Statutory Filings / Deliveries

  • Of course, some relaxation to statutory deadlines would be invaluable.
  • Some IPs are moving hell and high water to try to get progress reports issued, which can include asking one member of staff to attend premises to print docs, deal with mailouts etc. Personally, I would hope that the RPBs/IS would prefer IPs and their staff to stay at home even if this means that progress report (and other?) deadlines are missed.  In line with the Government’s key messages, some clarification from the RPBs/IS as to the importance (or not) of travelling to work simply to avoid certain breaches of statute/SIPs in these times would seem urgently required.
  • In particular, Para 107 only allows the 8-week timescale to deliver Administrators’ Proposals (and the 10-week timescale for any decision on those Proposals) to be extended by court order. Confirmation that Administrators need not apply to court to extend these timescales would be very welcome.
  • If shifting deadlines is considered a step too far and the RPBs/IS wish for IPs to meet statutory deadlines wherever humanly possible, perhaps they could confirm that at least they, as regulators, will not look too unkindly on docs that are technically deficient as regards the disclosure requirements of statute & SIPs.
  • As above, it would be good to be able to notify creditors of statutory deliveries, e.g. Administrators’ Proposals, by public advertisement to avoid the problems with posting out packs.
  • At present, all filings to Companies House must be delivered by IPs in hard copy form. In addition to the logistical problems of posting letters mentioned above, IPs are also concerned at the potential for delays by Royal Mail etc. or Companies House such that time-critical dates are missed.  In particular, Form AM22 (notice of move from Administration to CVL) must be received by Companies House before the Administration ends automatically.  Therefore, a mechanism to enable all insolvency forms to be sent to Companies House by email would be valuable.
  • Another issue is extending Administrations by court order. These are always time-pressured at the best of times, but with the courts’ limited activity, there is real risk of Administrations ending automatically before a court order extending them can be granted.  Ideally, a temporary halt of the automatic ending provision (Para 76) and of any subsequent end-date consented to by creditors or the court would be valuable.  If this is a step too far, then perhaps Administrators could be allowed to seek a second extension by creditor consent, rather than having to resort to court.
  • It is now usually impractical for staff/IPs to review company records with a view to submitting CDDA D-reports. Of course they could submit an inconclusive D-report in the 3 month timescale and then, when they are able to review the records, they could submit “new information”.  However, this probably will be unhelpful to the DCRS staff, as in the future they may get a great number of “new information” submissions, which cannot be processed automatically by their rules engine.  Therefore, it is probably in everyone’s interests to extend the 3-month deadline for D-reports.

 

Case Administration

  • An email address for HMRC forms, e.g. VAT769s, VAT100s, VAT7s, VAT426/427s, would be valuable. Of course, this would involve a number of HMRC departments, but VAT769s and VAT426/427s are particularly needed to be dealt with by email.

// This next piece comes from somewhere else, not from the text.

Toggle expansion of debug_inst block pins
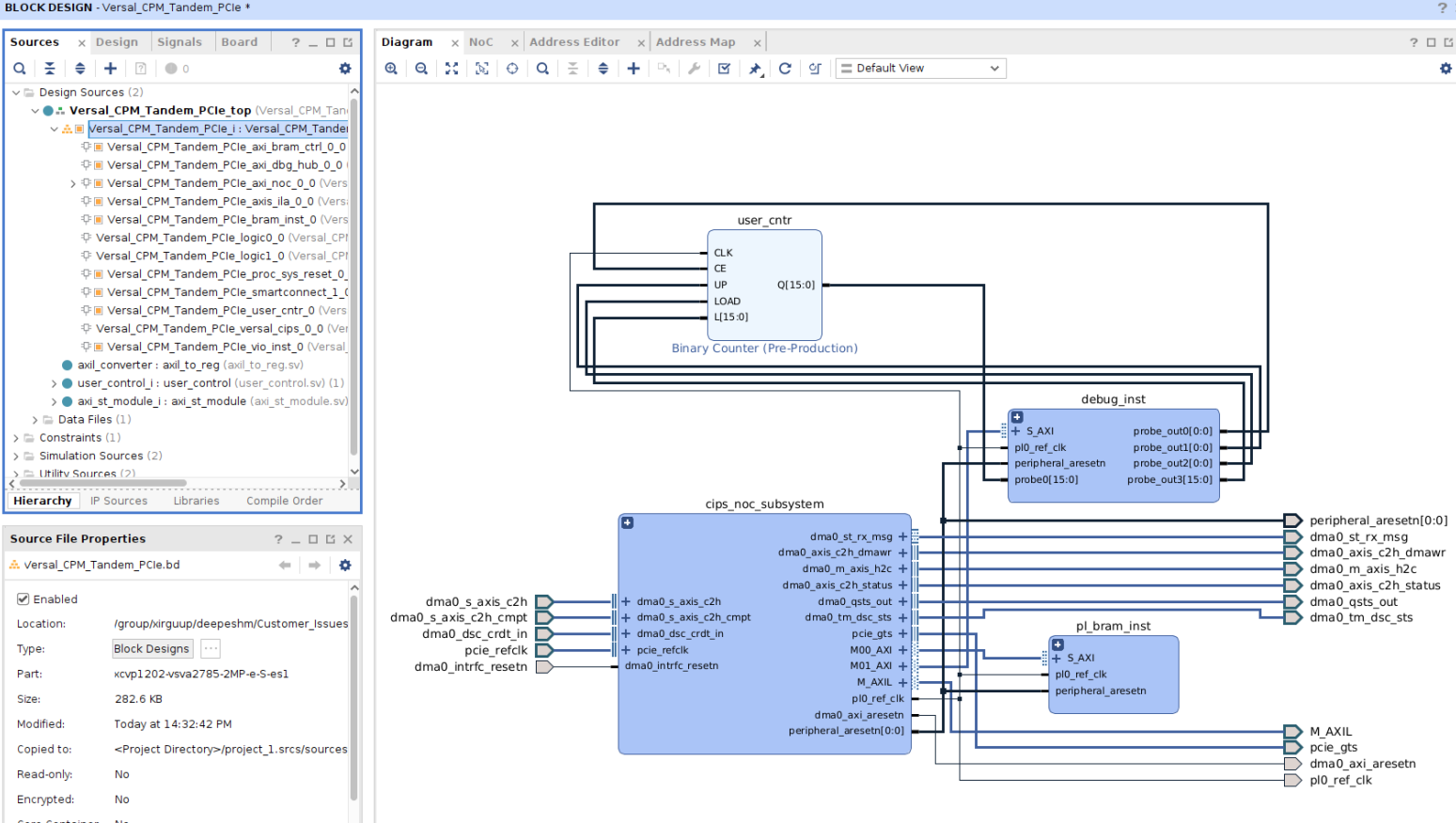click(x=1017, y=417)
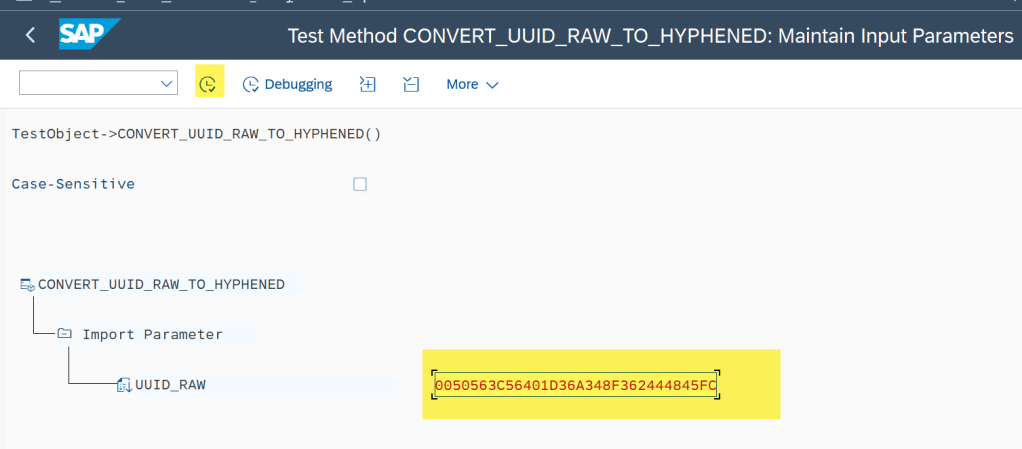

  • In light of limited court activity, there is a risk that Trustees in Bankruptcy will not be able to make appropriate applications to avoid bankrupts’ homes revesting under S283A IA86. A pause in the 3-year timescale would help.  Failing this, could S283A(3) be flexed to allow a Trustee to have “applied” for a relevant order by simply posting a skeleton application to the court?

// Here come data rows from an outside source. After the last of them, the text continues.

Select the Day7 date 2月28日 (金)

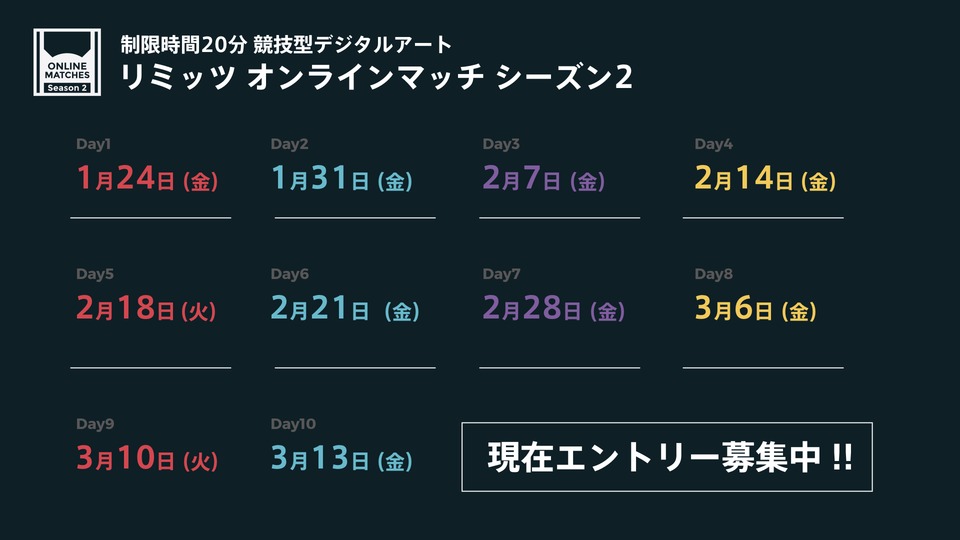click(553, 308)
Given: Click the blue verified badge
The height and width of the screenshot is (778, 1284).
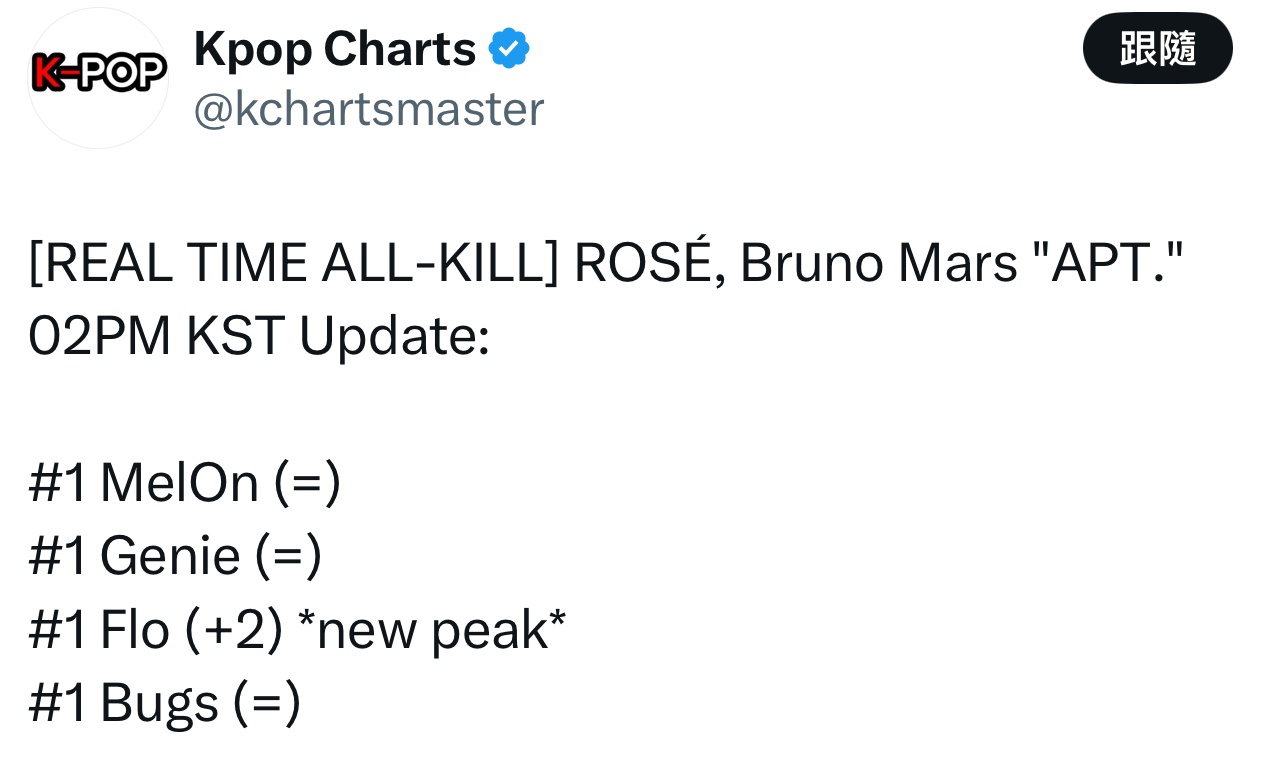Looking at the screenshot, I should click(x=509, y=49).
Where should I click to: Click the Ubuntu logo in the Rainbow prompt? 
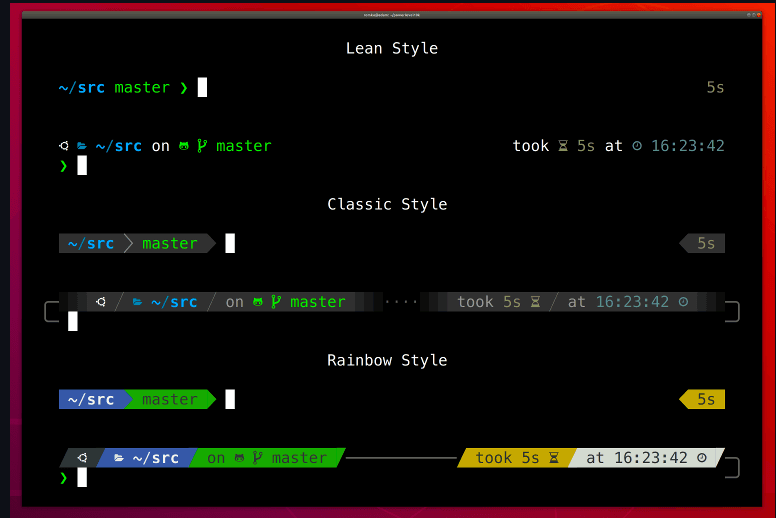coord(82,458)
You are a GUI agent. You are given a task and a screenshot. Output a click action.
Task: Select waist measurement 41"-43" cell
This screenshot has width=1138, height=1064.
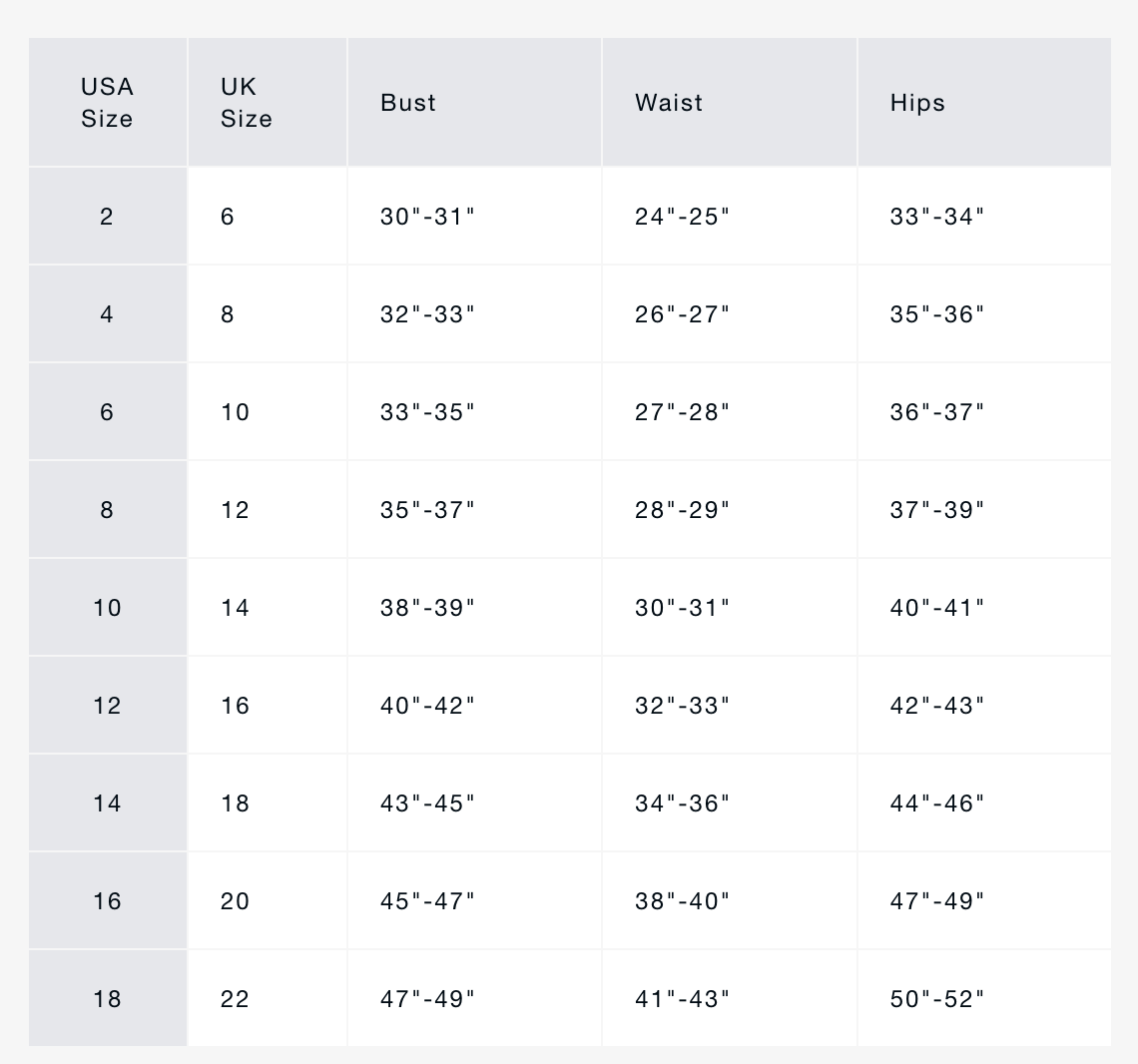click(x=730, y=999)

  • Consultations with employees of insolvent entities to comply with TULRCA (and TUPE) have previously been achieved usually by getting all employees together. This should now be avoided, but it does leave office holders with logistical difficulties in complying with TULRCA.  Presumably Job Centre Plus attendance has also ended.  Some guidance on how IPs should approach TULRCA and employee interaction generally would be valuable.
  • It is not clear how furlough payments will work for employees of a business already in an insolvency process. For example, if the office holder retains staff on furlough payments in the hope that they might be able to sell the business (and TUPE transfer all staff) in the future, how will those furlough payments be treated?  Confirmation that these will not be sought back either from the insolvent estate as an expense or from the purchaser would be welcome.

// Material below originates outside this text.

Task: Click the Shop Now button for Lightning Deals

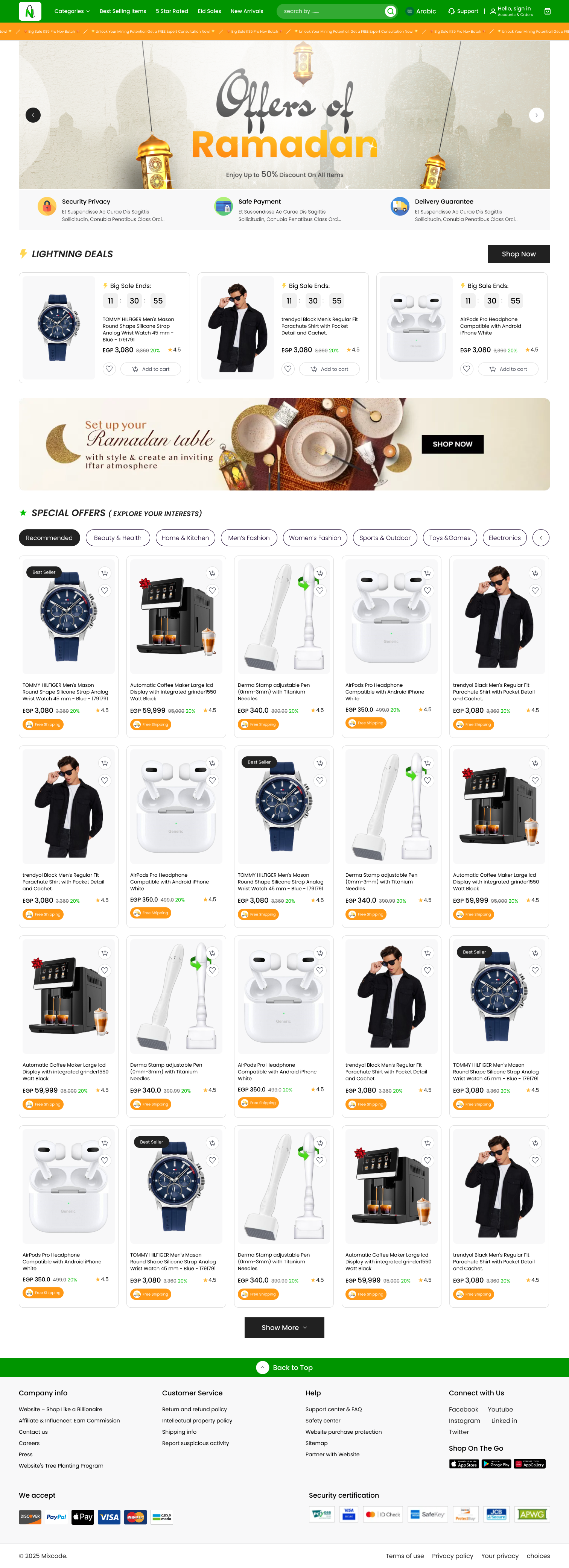Action: coord(519,254)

  • Some IPs are office holders of nursing homes and they require regular, usually daily, on-site attendance by them or their staff. Some confirmation that they would be viewed as key-workers might assist.
  • On some cases, office holders had already issued notices of intended dividend before the lock-down, but they will have problems issuing cheques for some time. 34(1) requires the office holder to declare the dividend within 2 months of the last date for proving.  It is possible for the IP to declare the dividend, but not pay cheques out until later, but in the past this has been frowned upon by the RPBs.  Some guidance that this is acceptable in these circumstances would be helpful.
  • In other cases, an office holder would like to extend an already-notified last date for proving in recognition of creditors’ difficulties in submitting proofs and therefore also extend the 2-month timescale for declaring the dividend (as well as the 14 days to adjudicate all claims – R14.32(1)), but there is no way to do this under the rules. The ability to do so would be useful, otherwise the whole process would need to be started again once we all emerge.
  • Dear IP 92 urged IPs to show forbearance “where possible” to individuals who are finding it difficult to meet financial commitments. Although many IVA Proposals will provide capacity for payment breaks/reductions, many will not.   In some cases, the debtors will already have used up their payment break quota.  In other cases, the flexibility simply will not be there in the Proposals.  Of course, variations can be sought but these are cumbersome especially in these times when mailouts are difficult.  It is difficult to see what can be done about IVA terms, but we would welcome some guidance.
  • The same will apply to CVAs based on regular contributions.
  • On many IVAs (involving tax debts) and CVAs, HMRC has modified Proposals to restrict the Supervisor’s ability to propose a variation, e.g. variations may not be allowed in the first year. HMRC has also modified many VAs by including more stringent clauses where the insolvent fails to pay contributions on time.  Perhaps HMRC could notify IPs that, during this time, all such modifications may be considered waived.
  • The AiB has issued a Dear Trustee letter (https://www.aib.gov.uk/sites/default/files/dear_trustee_-_covid-19_-_expanded_ptd_contingency_arrangements.pdf) stating that he believes it would be reasonable for IPs not to extend the period of the Protected Trust Deed in order to ingather contributions that failed to be paid in this period. Personally, I do not believe that the same automatically applies in IVAs (as the Supervisor may be required to take specific action in line with the IVA terms), but the AiB’s letter may create confusion for IVA debtors and IPs in this situation.  Therefore, some guidance may be useful.
  • File reviews are pretty-much impossible for anyone who does not administer electronic case files. Confirmation from the RPBs that IPs are not expected to carry out regular formal file reviews during this period would help.